San Diego – Carfax is known for its comprehensive vehicle history database which allows customers to verify that new vehicle purchases haven’t been in an undisclosed accident. According to the United States Patent and Trademark Office, Carfax has embarked upon a foray into the patent world. From the patent it appears that Carfax is moving toward further assistance with the insurance industry. To that end, Carfax announced this week that it received a Notice of Allowance from the United States Patent and Trademark Office for its patent application for a “system and method for insurance underwriting and rating” identified as Serial number 13/181,736. The USPTO typically issues a Notice of Allowance once it comes to an initial determination that a patent can be granted from a review of a patent application.

A representative from Carfax expressed excitement that it will soon be able to initiate its plans to provide cutting edge services to customers in the insurance industry. Currently, Carfax’ technology systems contain over 10 billion records which cover cars, light trucks and SUV’s in the United States since 1981. In addition to a massive data collection from over 34,000 data sources, Carfax uses a pool of information from state DMVs, police departments, service facilities and collision repair centers. Data is also verified by vigorous quality control analysis that is conducted at regular intervals to weed out irrelevant or inaccurate data.

The new invention would provide greater accuracy and more options for consumers when selection insurance options. If granted, the patent would allow Carfax to use its significant amount of knowledge and experience to assist insurance underwriting companies and offer insurance customers new insurance options. The Carfax patent could lead to more accurate rate options for consumers.

July 18, 2012, by Mandour & Associates, APC

San Diego – In a scenario akin to a science-fiction movie script, the coffee filtration system marketplace could soon be flooded with clones. Fortunately, it is anticipated that the clones won’t be dangerous to anyone except perhaps those folks attempting to brew the perfect cup of coffee.

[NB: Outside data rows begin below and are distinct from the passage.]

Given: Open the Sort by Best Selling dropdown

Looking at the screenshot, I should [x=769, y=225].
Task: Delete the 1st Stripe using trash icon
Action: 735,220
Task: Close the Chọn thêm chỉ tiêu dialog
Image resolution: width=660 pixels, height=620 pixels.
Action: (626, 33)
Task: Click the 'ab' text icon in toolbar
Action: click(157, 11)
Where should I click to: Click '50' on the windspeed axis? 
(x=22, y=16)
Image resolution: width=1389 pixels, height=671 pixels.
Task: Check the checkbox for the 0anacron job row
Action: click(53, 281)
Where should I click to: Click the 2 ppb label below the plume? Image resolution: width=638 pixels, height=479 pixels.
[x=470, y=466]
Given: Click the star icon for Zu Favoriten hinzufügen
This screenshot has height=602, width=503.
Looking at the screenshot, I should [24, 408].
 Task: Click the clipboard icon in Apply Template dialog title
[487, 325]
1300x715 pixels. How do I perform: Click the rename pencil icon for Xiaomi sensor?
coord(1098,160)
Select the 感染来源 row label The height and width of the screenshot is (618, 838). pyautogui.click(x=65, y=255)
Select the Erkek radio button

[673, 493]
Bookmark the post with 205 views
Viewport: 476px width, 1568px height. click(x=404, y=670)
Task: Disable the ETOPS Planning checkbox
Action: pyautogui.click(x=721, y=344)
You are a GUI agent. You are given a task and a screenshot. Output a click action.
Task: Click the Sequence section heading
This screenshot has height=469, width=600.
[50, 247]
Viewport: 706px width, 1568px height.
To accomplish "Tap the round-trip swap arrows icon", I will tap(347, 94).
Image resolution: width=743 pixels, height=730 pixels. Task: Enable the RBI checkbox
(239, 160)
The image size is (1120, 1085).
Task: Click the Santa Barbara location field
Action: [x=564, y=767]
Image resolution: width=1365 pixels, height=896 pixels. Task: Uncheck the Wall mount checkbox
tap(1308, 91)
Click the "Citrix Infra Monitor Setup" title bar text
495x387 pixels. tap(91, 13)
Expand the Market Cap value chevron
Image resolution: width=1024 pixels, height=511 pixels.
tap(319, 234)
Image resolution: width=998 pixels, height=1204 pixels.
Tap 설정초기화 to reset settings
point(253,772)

For the connoisseur of that perfect cup of freshly brewed joe, there will be an anxious watch on the grocery store isle very soon, since Green Mountain Coffee Roaster’s (GMCR) patents 5,325,765 and 5,840,189 will either partially or completely expire in September 2012.

When the initial patents for K-Cup’s expire, industry experts are predicting a glut of cheap K-Cup knock-offs. As a result, company shares were down and investors appear worried. However, GMCR insists that there is no reason for investors or consumers to fret. It points to evidence provided by Keurig, the original creator of the K-Cup coffee filter system. Upon hearing of concerns, Keurig acknowledged that the method initially utilized by the K-Cup coffee filter is mediocre at best and has since been replaced by a better cartridge (patent 6,645,537) which will not expire until 2020. However, even its most recent patents did not completely satisfy Research and Development at GMCR.

Pending patent application 20050051478 is intended to protect the superior coffee filtration system utilized in the most recent version of the K-Cup, which is currently in the marketplace. Moreover, the filter design covered in the two expiring patents has not been used since the inception of the K-Cup. The coffee company anticipates that research on the demographic for Keurig buyers indicates that its customers would not likely sacrifice quality for a few pennies per cartridge. Consequently, GMCR insists that consumers educate themselves and be aware that clones of the products covered in original K-Cup patents may reap cost savings, but will brew a lower quality cup of coffee.

GMCR has developed a reputation for guarding its patents very carefully and lists all applicable patent information on its product packing, including those patents still pending. Additionally, the coffee company has been known to vigorously defend itself using patent infringement litigation (several cases are still ongoing) whenever necessary.